## START EXTRACTED MATERIAL
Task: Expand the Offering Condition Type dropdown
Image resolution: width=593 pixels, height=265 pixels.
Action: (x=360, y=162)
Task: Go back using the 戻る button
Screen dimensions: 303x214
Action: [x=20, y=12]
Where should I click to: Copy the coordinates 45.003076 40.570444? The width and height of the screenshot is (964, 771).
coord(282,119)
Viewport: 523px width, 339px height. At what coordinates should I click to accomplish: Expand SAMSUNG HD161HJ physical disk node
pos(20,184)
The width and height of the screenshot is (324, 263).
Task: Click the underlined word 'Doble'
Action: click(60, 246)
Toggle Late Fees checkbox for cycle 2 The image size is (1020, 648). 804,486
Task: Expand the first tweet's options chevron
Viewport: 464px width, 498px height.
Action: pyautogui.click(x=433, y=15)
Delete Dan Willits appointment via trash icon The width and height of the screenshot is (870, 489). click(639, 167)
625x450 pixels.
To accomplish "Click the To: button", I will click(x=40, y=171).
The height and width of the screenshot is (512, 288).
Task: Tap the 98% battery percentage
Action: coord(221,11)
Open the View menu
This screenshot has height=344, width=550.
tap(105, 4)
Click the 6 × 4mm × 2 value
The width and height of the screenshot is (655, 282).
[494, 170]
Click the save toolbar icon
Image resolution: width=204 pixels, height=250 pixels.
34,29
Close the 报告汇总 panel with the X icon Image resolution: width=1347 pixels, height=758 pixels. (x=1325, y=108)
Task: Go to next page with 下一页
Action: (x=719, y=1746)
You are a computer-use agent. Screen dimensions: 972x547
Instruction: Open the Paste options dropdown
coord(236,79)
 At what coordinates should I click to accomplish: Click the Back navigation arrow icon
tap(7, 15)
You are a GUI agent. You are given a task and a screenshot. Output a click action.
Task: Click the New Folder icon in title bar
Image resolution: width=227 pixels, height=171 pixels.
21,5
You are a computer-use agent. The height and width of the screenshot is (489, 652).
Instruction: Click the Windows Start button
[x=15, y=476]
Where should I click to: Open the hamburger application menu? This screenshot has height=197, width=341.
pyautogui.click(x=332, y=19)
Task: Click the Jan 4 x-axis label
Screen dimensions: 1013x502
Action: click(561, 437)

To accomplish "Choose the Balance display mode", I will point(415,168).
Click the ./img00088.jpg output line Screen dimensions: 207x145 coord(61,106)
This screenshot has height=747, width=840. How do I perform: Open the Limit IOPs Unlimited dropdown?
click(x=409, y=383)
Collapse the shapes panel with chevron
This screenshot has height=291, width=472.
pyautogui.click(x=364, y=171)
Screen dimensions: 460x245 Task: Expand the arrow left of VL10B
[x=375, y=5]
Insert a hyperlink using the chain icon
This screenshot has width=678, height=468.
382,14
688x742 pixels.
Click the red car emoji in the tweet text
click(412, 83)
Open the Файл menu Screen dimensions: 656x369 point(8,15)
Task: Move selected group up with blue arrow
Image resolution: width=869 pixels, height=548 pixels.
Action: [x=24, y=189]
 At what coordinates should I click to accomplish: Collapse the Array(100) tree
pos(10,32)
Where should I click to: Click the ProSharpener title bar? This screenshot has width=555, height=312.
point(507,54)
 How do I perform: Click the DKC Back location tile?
## END EXTRACTED MATERIAL
TASK TO CARRY OUT — Copy the listing from its first line through the line containing "Action: [x=20, y=12]", keeping the requests, and shift every coordinate in the answers by adding 11 to it.

TASK ANSWER —
Task: Expand the Offering Condition Type dropdown
Image resolution: width=593 pixels, height=265 pixels.
Action: (x=371, y=173)
Task: Go back using the 戻る button
Screen dimensions: 303x214
Action: [x=31, y=23]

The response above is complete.